Prematurity


In just a short time, on November 17, it will be World Prematurity Day. The March of Dimes, on it’s website, has said that for the first time, premature birth is the number one killer of children under 5. 

Even now, almost nine months after my twins were born, I am still sporting my ‘Proud parent of a NICU miracle’ bracelet. These two girls are my miracles – given a 50% chance of survival, making it to 33-weeks and born healthy. 

While they continue to grow and develop each day, I can’t help but compare my twins to their older sister. I knew when they were born it was going to be an uphill battle. They were seven weeks early and spent 22 and 32 days in the NICU, and much of that with breathing equipment (cpap and nasal cannulas) and feeding tubes. At one point, E had an IV needle in her head, right over her right ear, because all her other veins were shot. 

In terms of the struggles of 33-weekers, my girls were blessed. By some miracle, their weights were really good: 4lb13 and 5lb7. Average their weights together and that’s the standard weight of a single 33-week fetus. And they shared a placenta and a sac. The had good days and bad days, breakthroughs and upsets. It was difficult to be discharged from the hospital and not to take them home. But it was even worse to take one home and leave the other for ten more days. 

Even I forgot, in this early says at home, that they were premature. They looked, size-wise, and acted like any other baby. Sure, it took them 6 months to sleep through the night without needing to eat (10 weeks for their big sister), but that still seemed on track to me. Of course, every baby is different. And of course, I shouldnt expect that they will reach developmental milestones at the same time that their 40+2 older sister did. 

But now, as we approach their 9th month, it’s never been more obvious to me that they are preemies. 

I remember little about the early days with my now toddler. It’s a blur despite being just a year ago. But I do remember the moment when she stopped falling asleep on me. That was a rough. She was only a few months old when she started her two dedicated daytime naps, up in her own room. And once she had started sleeping through the night at 2 1/2 months, she was moved to her own room overnight. As soon as she started pulling herself up on furniture around 8 months I really started to see her drive for independence. A month later she figured out how to crawl and would take every opportunity to take off. She finally let go of our hands at 14 months and now there is no stopping her. She’s affectionate still, but she’s not a cuddlier. She’s a free spirit, through and through, and sometimes a bit of a wild animal. She’s nineteen months now and it’s been awhile since I really thought of her as baby. She made that transition a long time ago. But for the twins, that’s not the case.

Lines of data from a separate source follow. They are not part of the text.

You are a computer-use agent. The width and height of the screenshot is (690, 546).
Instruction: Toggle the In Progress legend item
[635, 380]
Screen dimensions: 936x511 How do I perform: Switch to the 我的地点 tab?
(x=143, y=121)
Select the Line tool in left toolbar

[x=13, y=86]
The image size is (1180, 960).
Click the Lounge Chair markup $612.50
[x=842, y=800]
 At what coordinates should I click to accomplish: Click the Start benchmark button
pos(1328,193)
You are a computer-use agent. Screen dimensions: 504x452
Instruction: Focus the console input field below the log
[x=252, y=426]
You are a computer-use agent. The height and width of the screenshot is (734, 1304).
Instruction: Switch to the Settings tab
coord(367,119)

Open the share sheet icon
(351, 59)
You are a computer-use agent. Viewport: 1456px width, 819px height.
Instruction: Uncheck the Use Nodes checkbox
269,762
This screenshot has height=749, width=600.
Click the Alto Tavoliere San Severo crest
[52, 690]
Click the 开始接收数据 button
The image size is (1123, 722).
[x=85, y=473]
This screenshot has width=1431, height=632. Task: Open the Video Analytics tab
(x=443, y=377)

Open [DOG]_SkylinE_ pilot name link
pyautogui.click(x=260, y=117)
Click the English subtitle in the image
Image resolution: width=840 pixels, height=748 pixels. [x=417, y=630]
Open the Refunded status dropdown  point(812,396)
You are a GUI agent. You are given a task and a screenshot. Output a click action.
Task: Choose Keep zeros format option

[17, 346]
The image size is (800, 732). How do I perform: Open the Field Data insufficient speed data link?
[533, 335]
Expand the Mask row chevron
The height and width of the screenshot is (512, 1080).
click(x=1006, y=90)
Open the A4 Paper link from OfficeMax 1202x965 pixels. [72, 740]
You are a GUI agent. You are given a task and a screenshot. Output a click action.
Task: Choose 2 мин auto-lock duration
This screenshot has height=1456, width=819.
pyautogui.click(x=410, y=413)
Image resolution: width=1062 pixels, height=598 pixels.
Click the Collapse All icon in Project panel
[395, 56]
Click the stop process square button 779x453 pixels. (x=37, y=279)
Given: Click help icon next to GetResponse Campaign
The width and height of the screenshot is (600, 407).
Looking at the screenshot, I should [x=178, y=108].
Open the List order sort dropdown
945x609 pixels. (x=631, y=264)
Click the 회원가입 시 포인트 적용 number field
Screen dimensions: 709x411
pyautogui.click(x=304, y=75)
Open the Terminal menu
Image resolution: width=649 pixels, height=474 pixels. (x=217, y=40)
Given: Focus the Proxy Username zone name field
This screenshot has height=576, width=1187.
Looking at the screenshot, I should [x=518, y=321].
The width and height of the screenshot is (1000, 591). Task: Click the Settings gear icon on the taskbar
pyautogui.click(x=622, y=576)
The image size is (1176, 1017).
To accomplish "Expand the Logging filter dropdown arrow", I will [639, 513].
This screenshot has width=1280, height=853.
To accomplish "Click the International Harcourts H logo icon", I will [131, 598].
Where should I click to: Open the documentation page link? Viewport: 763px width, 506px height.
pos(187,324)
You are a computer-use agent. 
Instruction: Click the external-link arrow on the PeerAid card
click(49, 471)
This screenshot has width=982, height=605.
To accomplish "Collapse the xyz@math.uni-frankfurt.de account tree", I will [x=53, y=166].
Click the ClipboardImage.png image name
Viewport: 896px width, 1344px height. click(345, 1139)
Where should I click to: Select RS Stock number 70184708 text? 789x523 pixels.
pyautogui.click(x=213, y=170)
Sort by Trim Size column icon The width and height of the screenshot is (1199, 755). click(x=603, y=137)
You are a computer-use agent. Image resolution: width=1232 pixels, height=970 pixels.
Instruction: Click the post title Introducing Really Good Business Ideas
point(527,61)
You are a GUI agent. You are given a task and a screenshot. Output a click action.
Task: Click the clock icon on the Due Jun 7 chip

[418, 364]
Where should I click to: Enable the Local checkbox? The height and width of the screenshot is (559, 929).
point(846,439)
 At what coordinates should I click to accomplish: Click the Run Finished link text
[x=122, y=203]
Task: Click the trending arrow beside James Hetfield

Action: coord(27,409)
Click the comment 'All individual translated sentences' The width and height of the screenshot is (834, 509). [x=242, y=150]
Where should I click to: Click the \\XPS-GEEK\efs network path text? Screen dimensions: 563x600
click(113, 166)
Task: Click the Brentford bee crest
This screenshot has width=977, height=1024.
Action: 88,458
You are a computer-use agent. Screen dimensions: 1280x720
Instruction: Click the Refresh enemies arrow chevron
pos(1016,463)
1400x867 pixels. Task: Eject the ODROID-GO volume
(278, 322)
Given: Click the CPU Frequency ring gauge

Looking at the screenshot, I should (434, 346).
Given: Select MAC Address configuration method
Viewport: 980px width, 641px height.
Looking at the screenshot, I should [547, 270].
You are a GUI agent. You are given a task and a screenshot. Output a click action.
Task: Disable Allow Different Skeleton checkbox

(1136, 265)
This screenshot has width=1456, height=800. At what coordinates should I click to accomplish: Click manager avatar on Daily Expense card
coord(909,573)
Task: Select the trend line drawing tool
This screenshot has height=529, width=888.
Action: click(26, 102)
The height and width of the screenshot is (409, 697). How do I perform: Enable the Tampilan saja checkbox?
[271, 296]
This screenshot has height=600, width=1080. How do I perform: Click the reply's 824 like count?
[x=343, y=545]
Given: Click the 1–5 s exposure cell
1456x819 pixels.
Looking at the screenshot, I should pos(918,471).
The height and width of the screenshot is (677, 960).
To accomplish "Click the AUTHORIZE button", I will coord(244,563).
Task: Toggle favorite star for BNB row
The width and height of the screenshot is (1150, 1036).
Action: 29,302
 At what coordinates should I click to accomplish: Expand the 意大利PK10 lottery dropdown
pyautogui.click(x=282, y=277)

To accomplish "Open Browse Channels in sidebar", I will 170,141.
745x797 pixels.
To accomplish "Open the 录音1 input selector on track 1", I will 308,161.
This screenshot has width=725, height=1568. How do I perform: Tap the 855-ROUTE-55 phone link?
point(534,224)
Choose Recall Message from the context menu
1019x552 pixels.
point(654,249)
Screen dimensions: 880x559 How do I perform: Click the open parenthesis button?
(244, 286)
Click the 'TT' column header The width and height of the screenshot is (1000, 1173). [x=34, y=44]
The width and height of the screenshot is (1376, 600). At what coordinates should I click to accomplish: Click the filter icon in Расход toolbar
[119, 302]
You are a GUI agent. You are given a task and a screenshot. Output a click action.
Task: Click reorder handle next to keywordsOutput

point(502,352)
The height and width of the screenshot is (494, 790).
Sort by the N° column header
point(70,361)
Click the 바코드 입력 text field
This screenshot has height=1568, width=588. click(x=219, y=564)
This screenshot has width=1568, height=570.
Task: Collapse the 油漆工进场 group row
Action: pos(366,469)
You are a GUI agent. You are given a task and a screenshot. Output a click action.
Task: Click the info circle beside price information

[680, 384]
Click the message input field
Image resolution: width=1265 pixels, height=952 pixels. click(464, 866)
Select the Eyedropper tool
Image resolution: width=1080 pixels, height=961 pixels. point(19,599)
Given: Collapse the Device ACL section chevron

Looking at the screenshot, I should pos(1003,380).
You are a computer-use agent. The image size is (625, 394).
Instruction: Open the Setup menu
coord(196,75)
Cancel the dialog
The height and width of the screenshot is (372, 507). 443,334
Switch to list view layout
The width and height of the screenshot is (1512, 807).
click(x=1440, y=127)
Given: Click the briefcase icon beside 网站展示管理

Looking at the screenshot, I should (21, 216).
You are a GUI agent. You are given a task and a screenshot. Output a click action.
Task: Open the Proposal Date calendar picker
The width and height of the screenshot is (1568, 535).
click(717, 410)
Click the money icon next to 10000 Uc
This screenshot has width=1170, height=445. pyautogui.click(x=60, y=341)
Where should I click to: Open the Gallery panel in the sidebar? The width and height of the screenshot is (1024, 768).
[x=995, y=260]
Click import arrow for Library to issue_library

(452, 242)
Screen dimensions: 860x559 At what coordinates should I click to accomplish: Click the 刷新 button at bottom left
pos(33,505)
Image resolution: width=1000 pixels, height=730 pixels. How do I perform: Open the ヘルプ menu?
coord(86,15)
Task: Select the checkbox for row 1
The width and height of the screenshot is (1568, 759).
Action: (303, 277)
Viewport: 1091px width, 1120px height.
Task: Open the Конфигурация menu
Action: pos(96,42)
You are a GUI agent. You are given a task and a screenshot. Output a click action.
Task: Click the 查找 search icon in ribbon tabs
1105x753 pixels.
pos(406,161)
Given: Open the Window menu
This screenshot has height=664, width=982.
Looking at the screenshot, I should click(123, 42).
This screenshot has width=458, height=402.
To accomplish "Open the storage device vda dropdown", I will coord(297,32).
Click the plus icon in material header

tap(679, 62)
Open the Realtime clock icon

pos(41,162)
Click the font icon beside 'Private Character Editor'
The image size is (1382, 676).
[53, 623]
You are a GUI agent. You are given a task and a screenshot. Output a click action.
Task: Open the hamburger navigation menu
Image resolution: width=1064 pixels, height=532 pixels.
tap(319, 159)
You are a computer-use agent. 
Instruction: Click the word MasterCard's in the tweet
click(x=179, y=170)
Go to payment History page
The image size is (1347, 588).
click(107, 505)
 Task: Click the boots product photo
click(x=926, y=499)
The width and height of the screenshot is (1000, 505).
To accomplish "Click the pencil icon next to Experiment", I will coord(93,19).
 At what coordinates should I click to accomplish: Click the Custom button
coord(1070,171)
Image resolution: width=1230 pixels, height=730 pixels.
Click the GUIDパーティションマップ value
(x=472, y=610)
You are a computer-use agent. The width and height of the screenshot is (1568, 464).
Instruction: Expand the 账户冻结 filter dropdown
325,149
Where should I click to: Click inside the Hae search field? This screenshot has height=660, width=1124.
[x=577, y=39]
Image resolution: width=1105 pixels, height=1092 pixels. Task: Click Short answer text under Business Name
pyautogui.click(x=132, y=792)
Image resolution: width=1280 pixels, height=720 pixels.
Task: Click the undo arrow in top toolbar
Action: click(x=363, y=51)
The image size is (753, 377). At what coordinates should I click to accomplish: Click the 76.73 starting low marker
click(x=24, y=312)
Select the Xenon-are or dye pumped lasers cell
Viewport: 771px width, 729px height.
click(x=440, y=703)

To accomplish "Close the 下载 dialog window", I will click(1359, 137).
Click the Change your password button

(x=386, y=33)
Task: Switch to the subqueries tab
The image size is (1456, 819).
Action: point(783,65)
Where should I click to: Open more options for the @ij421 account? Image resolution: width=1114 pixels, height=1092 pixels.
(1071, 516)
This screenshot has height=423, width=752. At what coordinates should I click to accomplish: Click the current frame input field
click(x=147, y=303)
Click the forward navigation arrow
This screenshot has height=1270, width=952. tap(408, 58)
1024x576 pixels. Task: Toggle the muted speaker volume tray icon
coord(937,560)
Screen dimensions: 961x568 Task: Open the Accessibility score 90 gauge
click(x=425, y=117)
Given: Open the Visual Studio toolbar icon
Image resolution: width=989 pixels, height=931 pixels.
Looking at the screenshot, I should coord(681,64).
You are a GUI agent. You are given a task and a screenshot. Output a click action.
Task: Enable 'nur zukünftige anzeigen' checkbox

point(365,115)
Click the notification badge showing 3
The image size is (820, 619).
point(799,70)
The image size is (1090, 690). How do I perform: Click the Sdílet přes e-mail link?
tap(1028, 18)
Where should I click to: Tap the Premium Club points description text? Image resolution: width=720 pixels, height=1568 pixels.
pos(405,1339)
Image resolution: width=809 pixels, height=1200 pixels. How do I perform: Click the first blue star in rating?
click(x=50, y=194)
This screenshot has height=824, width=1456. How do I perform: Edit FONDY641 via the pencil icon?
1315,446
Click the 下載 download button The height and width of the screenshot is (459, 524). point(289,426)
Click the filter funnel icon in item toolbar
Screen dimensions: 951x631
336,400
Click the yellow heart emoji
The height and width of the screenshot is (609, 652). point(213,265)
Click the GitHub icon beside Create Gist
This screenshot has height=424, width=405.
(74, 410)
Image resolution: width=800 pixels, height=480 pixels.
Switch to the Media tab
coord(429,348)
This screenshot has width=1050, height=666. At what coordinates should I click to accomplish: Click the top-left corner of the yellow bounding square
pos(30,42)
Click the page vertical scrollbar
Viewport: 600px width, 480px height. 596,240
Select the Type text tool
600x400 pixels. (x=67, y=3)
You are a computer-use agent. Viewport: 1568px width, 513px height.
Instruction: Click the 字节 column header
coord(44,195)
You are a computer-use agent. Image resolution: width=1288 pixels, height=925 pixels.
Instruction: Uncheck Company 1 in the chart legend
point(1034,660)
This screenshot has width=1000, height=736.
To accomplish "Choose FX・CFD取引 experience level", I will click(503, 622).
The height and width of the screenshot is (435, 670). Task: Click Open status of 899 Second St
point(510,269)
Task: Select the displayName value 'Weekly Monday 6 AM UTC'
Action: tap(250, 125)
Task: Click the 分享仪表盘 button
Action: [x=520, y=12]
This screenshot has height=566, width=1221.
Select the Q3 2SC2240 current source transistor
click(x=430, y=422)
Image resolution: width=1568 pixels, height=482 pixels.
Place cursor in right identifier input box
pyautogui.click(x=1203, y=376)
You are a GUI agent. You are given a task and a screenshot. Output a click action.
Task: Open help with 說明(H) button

At almost nine months, they are still babies. The only task that they can accomplish mostly on their own is eating large cracker-type foods. They do not sit up on their own, they are unable to hold their own bottles, and they are nowhere close to figuring out crawling or pulling themselves up. They are around 15lbs now, but are still every bit as dependent upon us as they were the day they came home from the hospital. 

It’s a double-edged sword. I love their dependence. I love that A finishes all her afternoon naps by laying on me. I love being able to hold and cuddle them, and love it especially when they bury their heads in my neck. I love that I can still hold and squish them without them struggling to get away. I like being needed. But I also long for the days when they can play with each other. When all three can scale the couch and climb into the van on their own. My toddler loves the park and it’s especially great when their are other children there to interact with. It’s just difficult trying to follow her while maneuvering the double stroller over the wood chips. I mean what person thought it was a good idea to build the toddler park on the edge of pretty much open body of water? And within four feet of a road? Sheesh! But to think of the three of them, all playing together? It’s going to be so wonderful. 

They are still babies. Adorable, squishy, lovely babies. Big babies too. And someday I will regret that I longed for them to grow up. But I’m also so excited to see the little kids that they will become.